What you give back must match the records below exactly, apart from the pictures, which are omitted.

━━━━━ Data supplied

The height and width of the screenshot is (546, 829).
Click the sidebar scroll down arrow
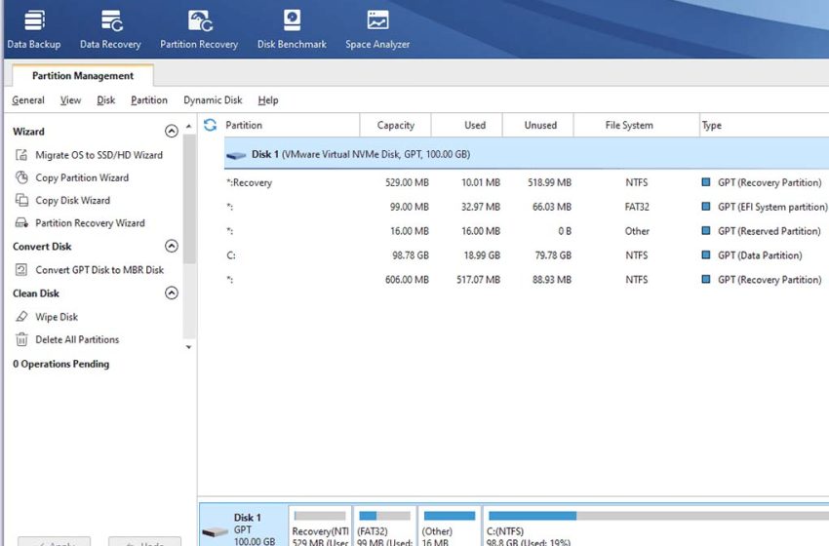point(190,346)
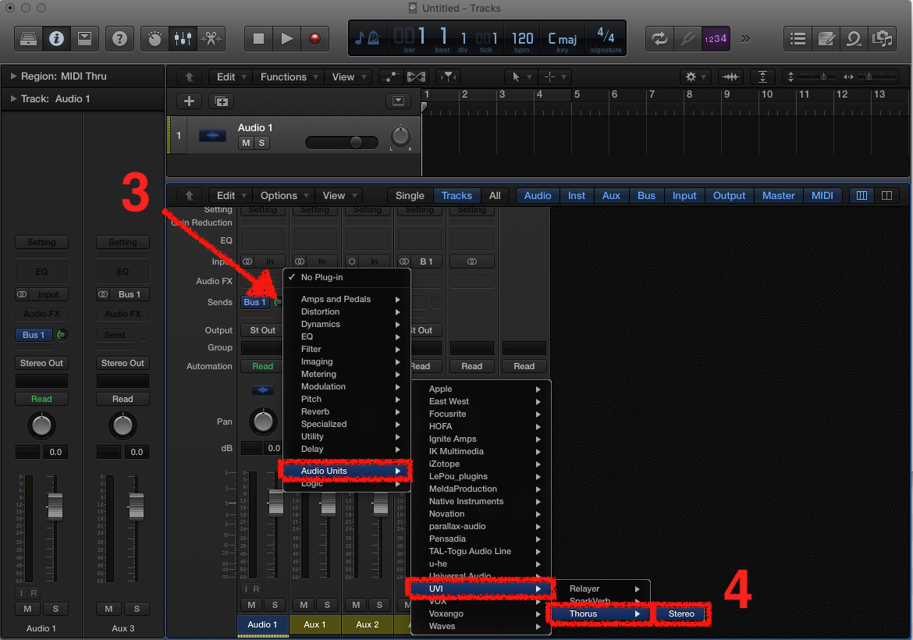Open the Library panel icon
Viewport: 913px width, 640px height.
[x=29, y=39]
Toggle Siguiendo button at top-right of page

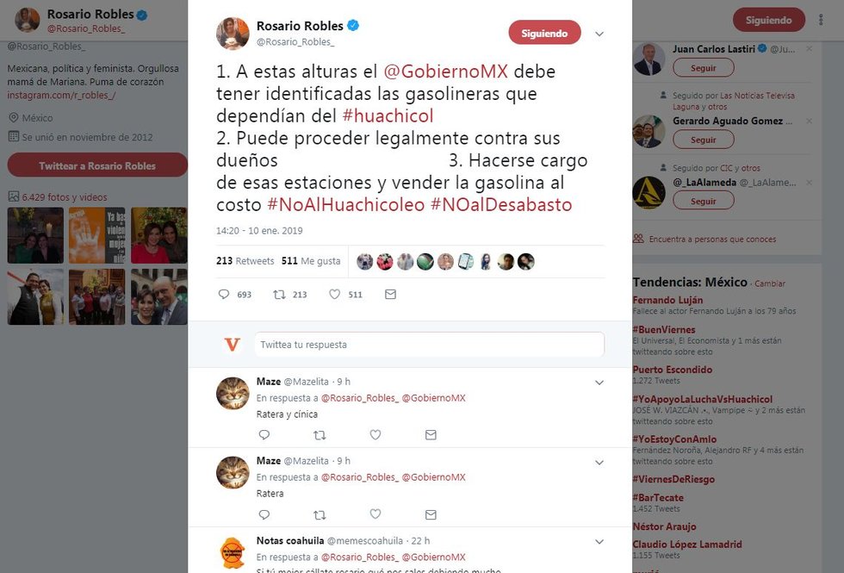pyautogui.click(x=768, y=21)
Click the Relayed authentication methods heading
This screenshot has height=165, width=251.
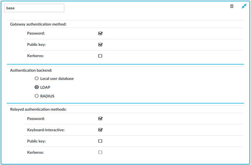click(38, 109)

━━━━━━━━━━

▶ [Output of the task]:
The height and width of the screenshot is (546, 829).
Click the sidebar scroll down arrow
point(190,346)
Open the Library panel icon
Viewport: 913px width, 640px height.
[x=29, y=39]
Toggle Siguiendo button at top-right of page

pyautogui.click(x=768, y=21)
Click the Relayed authentication methods heading
This screenshot has height=165, width=251.
click(38, 109)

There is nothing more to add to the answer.